2018.A.4.1. The Puerto Rico CubeSat NanoRocks-2 (PR-CuNaR2)

Author(s)

Amilcar Rincon-Charris (1)
Joshua Colwell (2)
Julie Brisset (2)
Adrienne Dove (2)

  1. Inter American University of Puerto Rico – Bayamon, United States of America
  2. University of Central Florida, United States of America

Session

A.4

Keywords

low energy collision, cubesat

Abstract

The Puerto Rico CubeSat NanoRocks-2 (PRCuNaR2) is an educational and scientific collaboration between Inter-American University of Puerto Rico – Bayamon Campus, the Florida Space Institute and Department of Physics of the University of Central Florida (UCF).

The PR-CuNaR2 is a 3U (10x10x30 cm) configuration. It will orbit at about 400 km altitude in a high inclination orbit. Active attitude control will be used to align the long (3U) axis along the orbital path, and the satellite will spin around the 3U axis to assist in thermal management. Control of the satellite and downloading of data will be via a 915-MHz radio communications system.

The proposed scientific payload for the PRCuNaR2, is an experimental setup for the exploration of low-energy collisions in the protoplanetary disk and in planetary ring systems, such as Saturn’s rings. The experiment builds on a precursor experiment, NanoRocks on NanoRacks, that flew on the International Space Station and addresses questions raised by that experiment and that could not be explored on the ISS. The experiment will take advantage of the long duration and high quality of microgravity provided by a CubeSat in Low-Earth-Orbit (LEO) to obtain a large sample of collisional outcomes at very low velocities (<10 cm/s). The experiment consists of chambers containing different populations of particles that are mechanically shaken to induce collisions between the particles. Video of the collisions will indicate the collision parameters (mass, density and composition of particles, and collision velocities) that lead to sticking, rebound, and fragmentation of aggregates.

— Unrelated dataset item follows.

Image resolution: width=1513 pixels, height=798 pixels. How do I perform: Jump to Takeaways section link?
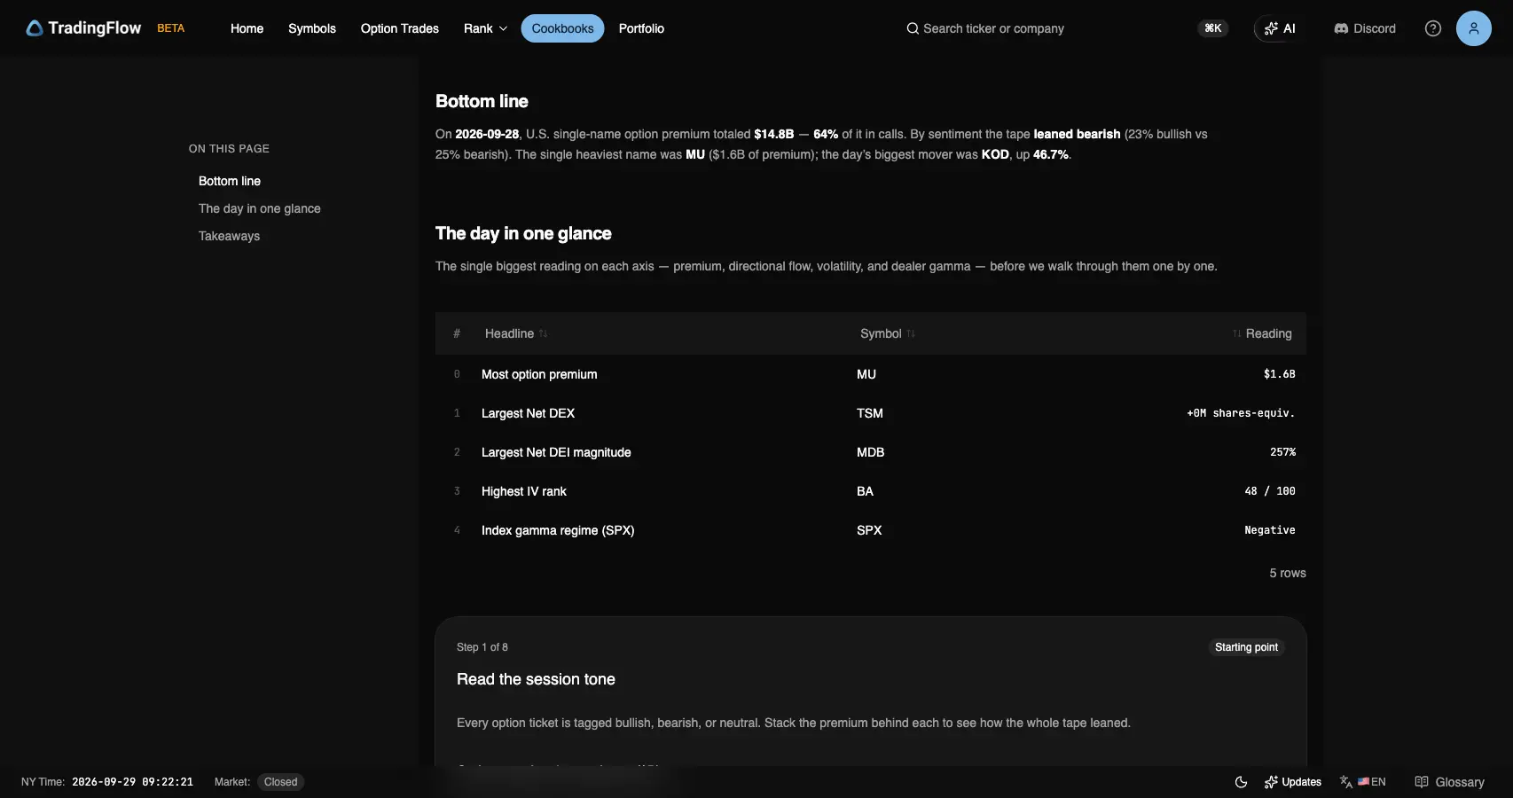229,236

In the case of rebound the coefficient of restitution (a measure of the dissipation of energy) will be measured. These results will have a direct scientific application to the question of the collisional evolution of Saturn’s rings, where particles undergo well as the conditions necessary for the earliest stages of planet formation.

Additionally, the data we collect on inter-particle collisions and the behavior of dense particle systems in a low gravity environment will inform the development of hardware and procedures for operation on the surfaces of small airless bodies, such as asteroids, where there is very low gravity and surface regolith disturbances may occur.